Certain Dark Things is set in Mexico City, in a world a little bit different from our own. Mexico City is a vampire-free zone: outside the city, competing vampire families may run the drug business and carry out their feuds the length and breadth of the country, but the human gangs of Mexico City keep the vampires out.
Domingo is a street kid, a teenager eking out a living collecting rubbish and trading it in. His hobby is people-watching. He’s seen a girl on the subway a couple of times, with her giant dog, and he finds her interesting. He doesn’t know she’s about to change his life.
There are many different kinds of vampires. Atl is the descendant of Aztec ones: to survive, she needs to drink the blood of the young. Domingo’s blood will do: he’s young enough and clean enough, and she’s on the run from the rival family of drug-trading vampires who killed her family, so she doesn’t really have a lot of choices. She never intended more than a single encounter with him, but he’s helpful and eager, a little bit like a puppy—a puppy who’s fallen in love with her, even though she’s a predator and he’s, well, food.

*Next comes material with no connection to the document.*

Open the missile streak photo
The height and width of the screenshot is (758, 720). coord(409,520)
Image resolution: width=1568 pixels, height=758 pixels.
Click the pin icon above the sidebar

She certainly doesn’t expect to form an emotional attachment to him. But he rapidly becomes more important to her than she thinks she ought to afford. She needs him, because her enemies are catching up with her. She doesn’t only need to worry about her family’s vampire rivals, but the human gangs of Mexico City, who’ve recruited a cop—single parent Ana, who moved to the city to get away from vampires and raise her daughter in peace—to help hunt down and kill all the vampires who’ve intruded on their territory.
Certain Dark Things is a gorgeously (dark) emotionally gripping thriller. Moreno-Garcia’s characters are vivid and compelling, as is her prose. As a novel, it’s fantastic: honest, wrenching, compassionate, and brutal.
I can’t recommend it highly enough.
I’m not sure I recommend Gaie Sebold’s Sparrow Falling, sequel to Shanghai Sparrow, with quite the same degree of enthusiasm. (I remain deeply sad that Sebold hasn’t returned to her Babylon Steel books.) Eveline Sparrow, streetwise protagonist of Shanghai Sparrow, has decided to go respectable—or almost. But running a school for girls, few of whom are paying fees, is a chancy proposition, so Evie decides to take to her old ways for just a little bit of an edge up. Just until she can convince someone to hire her for her burglar-proofing skills on the up-and-up. But in this world of steampunk and subtle magic, nothing’s exactly what it seems, and Evie gets pulled into more dangerous conspiracies involving politics and the Fae.
Sparrow Falling is a fast, fun novel, on the fluffy end of the spectrum. It’s pulpy and entertaining, and its sense of humour is resolutely tongue-in-cheek. It’s pretty shallow, but sometimes that’s just the kind of fun you need.
Books are a joy and a comfort. My bookshelves are full of them, and the to-be-read pile includes a bunch that I wish I had read fast enough to be able to talk about here, now: Laura Lam’s False Hearts, Zoraida Córdova’s Labyrinth Lost, Sarah Porter’s Vassa in the Night, Isabel Yap’s collection Hurricane Heels, A.C. Wise’s The Kissing Booth Girl, Hillary Monaghan’s Snake Eyes.
At the time of writing, I have read none of these, and want to. If you’ve read any of them, which should I read first?